WHAT YOU WILL DO: Determine the number of lines below that contain "agent". Write nothing but that number.

Stored records:
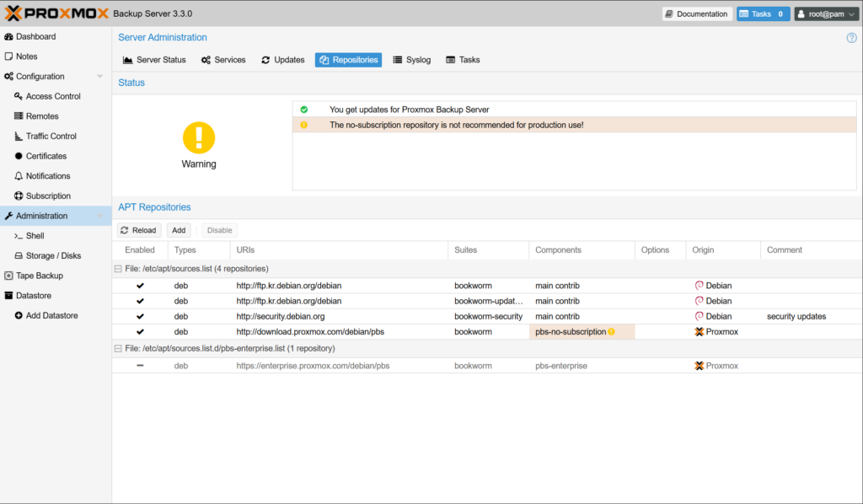Click the Reload repositories button
The width and height of the screenshot is (863, 504).
(138, 230)
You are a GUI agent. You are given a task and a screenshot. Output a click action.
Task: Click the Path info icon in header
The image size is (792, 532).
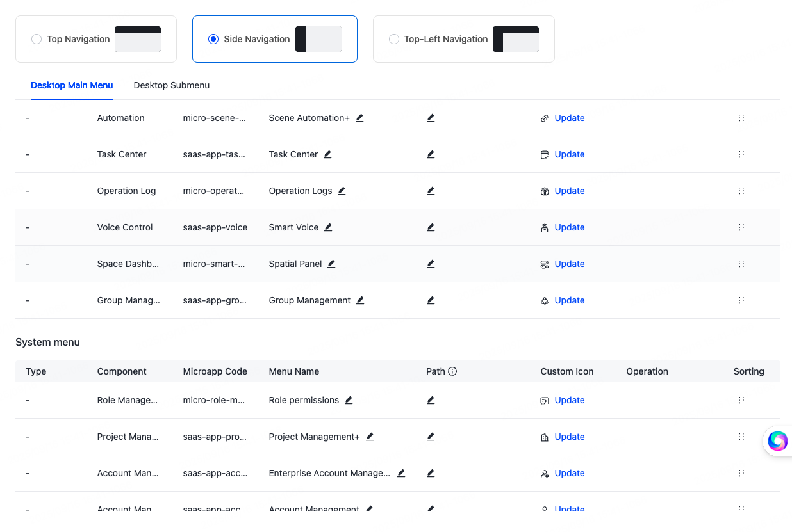(x=452, y=371)
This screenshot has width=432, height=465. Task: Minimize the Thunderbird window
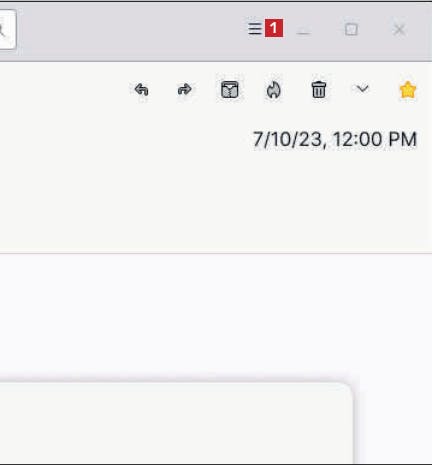[303, 30]
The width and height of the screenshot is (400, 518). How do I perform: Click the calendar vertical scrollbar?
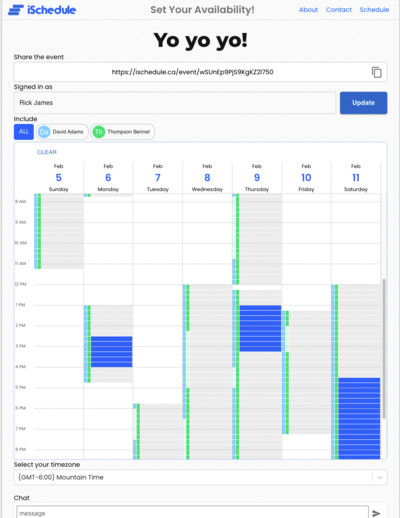[x=384, y=348]
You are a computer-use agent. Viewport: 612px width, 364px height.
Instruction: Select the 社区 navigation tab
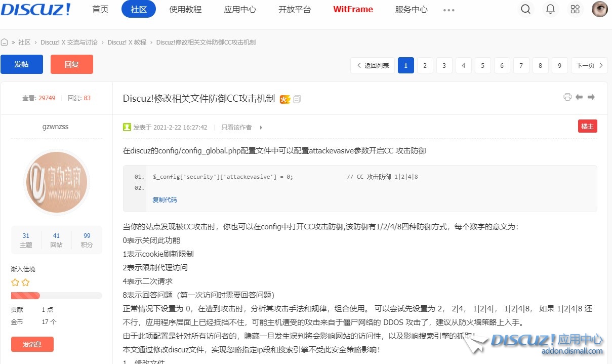[139, 9]
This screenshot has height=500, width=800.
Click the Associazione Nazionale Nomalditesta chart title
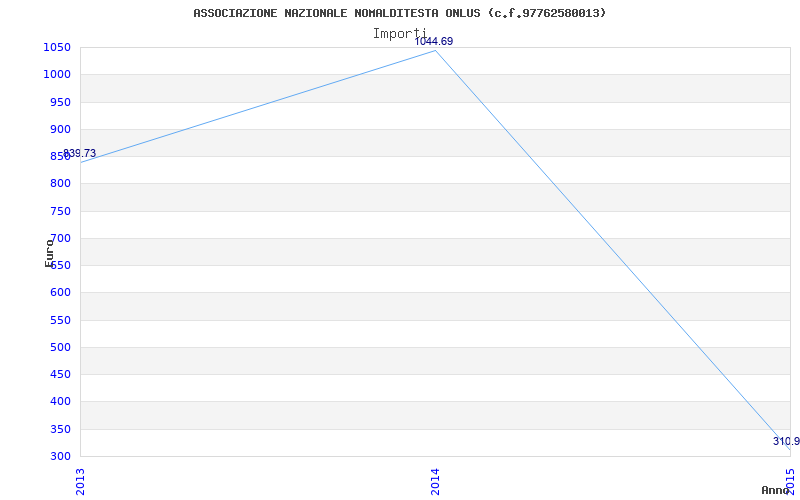[400, 13]
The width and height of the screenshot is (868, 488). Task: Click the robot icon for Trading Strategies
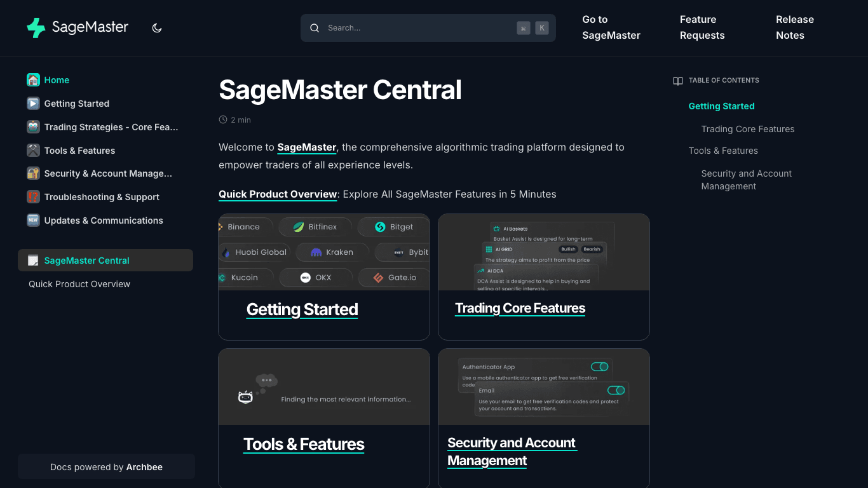pyautogui.click(x=33, y=126)
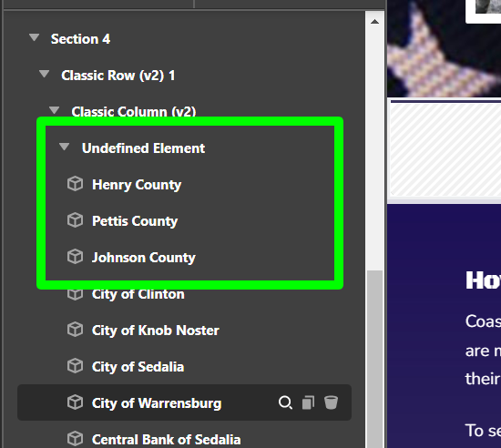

RESPONSE TO THIS EXERCISE: 2